David's work required some new I6 compiler features. I've handled most of the (sporadic) I6 code work in the past few years, so I was in the best position to pick up those requests. While I was in there, I grabbed a bunch of other code cleanup I'd been meaning to do. There went the first two weeks of October.
These updates will primarily benefit I6 authors; most of them will not affect I7 authors. One exception: I added an optimization to reduce the game file size by omitting unused functions. Right off the bat this knocks 6% off the size of Hadean Lands. (The I7 compiler inserts some features that I'm not using, and is also imperfectly efficient about building support code for the classes in my code. Turns out that these total about 6% -- more for smaller I7 games.)
So, okay, this is not a crucial milestone in HL development, but it was important and I didn't want to roadblock David's work. So now it is done.
Returning to HL, I got through a chunk of the shortcut-action feature. The game can now track all the objects you find, and answer questions of the form "Where the heck did I leave X?" Not as trivial as it sounds: the answer might be "You transfigured it into Y, then hammered that into a Z, and then threw it into a furnace, so tough luck, buddy." If you type "RECALL X", the game will actually tell you all of that.
(Okay, it won't say "tough luck". That would be unkind.)

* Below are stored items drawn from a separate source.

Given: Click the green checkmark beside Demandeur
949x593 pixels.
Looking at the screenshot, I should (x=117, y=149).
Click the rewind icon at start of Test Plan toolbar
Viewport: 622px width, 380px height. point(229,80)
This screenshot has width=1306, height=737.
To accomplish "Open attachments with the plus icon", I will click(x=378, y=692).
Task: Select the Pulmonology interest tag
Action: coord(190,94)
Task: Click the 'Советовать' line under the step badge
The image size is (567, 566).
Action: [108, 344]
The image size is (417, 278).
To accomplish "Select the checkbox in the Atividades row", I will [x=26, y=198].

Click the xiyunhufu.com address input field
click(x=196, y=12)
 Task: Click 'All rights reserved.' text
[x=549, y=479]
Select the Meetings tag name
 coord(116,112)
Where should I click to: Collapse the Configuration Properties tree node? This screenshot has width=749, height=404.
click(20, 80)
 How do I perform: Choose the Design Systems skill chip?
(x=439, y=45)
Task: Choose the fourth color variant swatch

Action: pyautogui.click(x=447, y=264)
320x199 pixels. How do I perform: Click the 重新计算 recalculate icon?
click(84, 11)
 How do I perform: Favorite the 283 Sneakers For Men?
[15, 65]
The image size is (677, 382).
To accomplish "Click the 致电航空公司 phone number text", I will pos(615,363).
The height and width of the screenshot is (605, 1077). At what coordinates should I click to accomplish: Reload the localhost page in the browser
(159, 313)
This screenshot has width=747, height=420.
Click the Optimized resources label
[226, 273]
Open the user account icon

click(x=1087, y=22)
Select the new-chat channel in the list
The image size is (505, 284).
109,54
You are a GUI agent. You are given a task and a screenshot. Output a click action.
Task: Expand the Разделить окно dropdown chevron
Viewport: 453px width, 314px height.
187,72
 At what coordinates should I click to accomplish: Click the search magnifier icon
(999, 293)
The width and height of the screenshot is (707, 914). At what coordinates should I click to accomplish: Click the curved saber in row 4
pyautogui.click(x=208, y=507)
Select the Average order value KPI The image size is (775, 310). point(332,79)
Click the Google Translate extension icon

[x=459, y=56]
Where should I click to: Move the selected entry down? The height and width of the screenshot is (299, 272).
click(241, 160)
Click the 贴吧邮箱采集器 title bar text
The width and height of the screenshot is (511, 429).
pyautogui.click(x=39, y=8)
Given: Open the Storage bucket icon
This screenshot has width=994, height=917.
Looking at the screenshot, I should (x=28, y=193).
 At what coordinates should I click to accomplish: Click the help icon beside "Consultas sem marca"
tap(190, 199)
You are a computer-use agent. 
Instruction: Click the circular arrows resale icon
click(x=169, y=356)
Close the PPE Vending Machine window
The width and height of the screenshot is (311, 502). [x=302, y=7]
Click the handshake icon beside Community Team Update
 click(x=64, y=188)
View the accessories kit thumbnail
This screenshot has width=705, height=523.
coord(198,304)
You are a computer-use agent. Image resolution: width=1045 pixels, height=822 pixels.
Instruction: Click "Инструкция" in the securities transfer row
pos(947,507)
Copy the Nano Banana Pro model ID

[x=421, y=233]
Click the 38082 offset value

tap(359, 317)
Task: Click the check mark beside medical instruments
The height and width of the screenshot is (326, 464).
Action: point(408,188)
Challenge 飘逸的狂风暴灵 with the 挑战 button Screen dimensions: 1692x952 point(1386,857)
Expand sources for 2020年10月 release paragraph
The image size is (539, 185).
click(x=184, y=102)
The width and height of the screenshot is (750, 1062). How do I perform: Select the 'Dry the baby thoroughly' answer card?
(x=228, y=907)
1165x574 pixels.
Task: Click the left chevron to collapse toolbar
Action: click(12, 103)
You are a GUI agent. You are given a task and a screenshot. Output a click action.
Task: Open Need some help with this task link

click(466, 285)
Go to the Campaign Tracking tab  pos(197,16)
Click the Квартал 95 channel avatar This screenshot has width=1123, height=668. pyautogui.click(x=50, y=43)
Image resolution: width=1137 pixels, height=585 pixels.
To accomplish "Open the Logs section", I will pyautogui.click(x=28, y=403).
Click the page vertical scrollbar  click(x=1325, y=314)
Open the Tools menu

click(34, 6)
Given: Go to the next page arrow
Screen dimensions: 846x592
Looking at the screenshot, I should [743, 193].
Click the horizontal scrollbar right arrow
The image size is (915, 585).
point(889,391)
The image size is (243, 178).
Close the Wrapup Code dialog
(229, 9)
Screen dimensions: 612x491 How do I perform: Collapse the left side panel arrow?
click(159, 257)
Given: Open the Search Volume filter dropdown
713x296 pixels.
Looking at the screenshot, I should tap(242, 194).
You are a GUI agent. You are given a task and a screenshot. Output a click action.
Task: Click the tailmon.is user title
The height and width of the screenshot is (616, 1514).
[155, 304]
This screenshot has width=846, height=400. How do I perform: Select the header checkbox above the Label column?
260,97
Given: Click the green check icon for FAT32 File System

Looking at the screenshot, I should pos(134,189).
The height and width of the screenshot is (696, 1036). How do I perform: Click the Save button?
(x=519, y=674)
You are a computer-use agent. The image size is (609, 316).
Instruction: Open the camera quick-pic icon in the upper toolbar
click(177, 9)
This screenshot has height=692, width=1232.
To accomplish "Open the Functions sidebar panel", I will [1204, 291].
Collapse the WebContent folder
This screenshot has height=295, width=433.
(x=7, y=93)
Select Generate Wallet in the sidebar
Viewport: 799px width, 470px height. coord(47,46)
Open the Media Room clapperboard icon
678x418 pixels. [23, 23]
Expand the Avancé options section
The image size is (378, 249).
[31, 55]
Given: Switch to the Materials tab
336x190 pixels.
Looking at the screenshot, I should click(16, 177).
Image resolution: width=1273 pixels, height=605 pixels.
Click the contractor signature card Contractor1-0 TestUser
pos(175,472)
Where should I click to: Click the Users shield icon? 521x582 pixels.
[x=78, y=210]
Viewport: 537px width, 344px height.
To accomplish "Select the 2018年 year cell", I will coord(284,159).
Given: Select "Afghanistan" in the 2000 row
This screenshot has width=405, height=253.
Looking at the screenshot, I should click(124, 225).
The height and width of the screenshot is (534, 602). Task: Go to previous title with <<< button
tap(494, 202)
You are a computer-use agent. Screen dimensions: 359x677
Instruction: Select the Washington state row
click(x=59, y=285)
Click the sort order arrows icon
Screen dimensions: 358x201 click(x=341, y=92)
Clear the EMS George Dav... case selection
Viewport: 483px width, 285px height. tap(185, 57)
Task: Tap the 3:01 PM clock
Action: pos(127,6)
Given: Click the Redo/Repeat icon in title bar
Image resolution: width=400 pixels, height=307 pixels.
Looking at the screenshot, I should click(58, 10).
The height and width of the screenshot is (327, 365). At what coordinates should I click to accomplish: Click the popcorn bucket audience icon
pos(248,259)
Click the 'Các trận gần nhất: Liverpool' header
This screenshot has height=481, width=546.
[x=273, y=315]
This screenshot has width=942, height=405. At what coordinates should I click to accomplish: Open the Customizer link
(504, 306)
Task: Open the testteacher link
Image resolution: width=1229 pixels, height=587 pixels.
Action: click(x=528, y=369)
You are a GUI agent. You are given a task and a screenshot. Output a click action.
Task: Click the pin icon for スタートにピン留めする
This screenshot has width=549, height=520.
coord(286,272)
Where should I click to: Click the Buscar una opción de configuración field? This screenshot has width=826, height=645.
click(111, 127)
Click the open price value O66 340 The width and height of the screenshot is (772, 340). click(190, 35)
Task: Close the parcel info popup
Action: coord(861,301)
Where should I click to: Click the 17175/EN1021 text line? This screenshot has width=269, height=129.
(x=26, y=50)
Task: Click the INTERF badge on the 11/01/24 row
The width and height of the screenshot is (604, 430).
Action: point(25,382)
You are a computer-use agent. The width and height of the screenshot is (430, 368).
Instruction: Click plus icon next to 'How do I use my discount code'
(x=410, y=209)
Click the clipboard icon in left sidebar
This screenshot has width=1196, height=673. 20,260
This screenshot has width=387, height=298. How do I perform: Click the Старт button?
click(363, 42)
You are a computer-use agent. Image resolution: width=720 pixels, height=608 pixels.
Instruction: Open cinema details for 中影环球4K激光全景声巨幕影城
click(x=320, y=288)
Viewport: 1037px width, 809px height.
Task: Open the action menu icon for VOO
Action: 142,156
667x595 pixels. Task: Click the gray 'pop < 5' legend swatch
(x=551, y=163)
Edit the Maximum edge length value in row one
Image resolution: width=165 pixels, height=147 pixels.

This sort of tracking is necessary, because you might type "CREATE FOO POTION" -- this being after you've learned how to make the Foo Potion and gone through the ritual at least once. So now the game is willing to do all the work for you... but it knows you need an X. Where the heck did you leave that? If X is in another room, you have to be able to get there; but if you've thrown X in a furnace, the game will have to explain why the Foo Potion is now a problem for you.
This is a fairly standard recursive-dependency problem, and it's not going to kill me. I just have to crank through it, and I have now cranked as far as "Where is X?" Cranking will continue.
I've started the next bit, the "walk to room Q (where X is)". But just like an hour ago, and only so that I can get up tomorrow morning in an already-rolling mood, rather than "Ungh, gurk, must start a major new feature, maybe after lunch." Always leave a sentence unfinished before bedtime, sort of thing.
I shall endeavor to get all the shortcutting code finished in November, and hopefully before the end of the month, so I can post a more encouraging update then. Merry Halloween.
As you are well aware, tomorrow is the second anniversary of the Hadean Lands kickstarter going live. I continue grateful to you all. While admittedly distracted by The Fool and his Money, I have taken some lessons from it. One: don't announce a release date that you can't make good on. Two: the game is finishable. No matter what anybody says. I'm really sure that it won't take me ten years.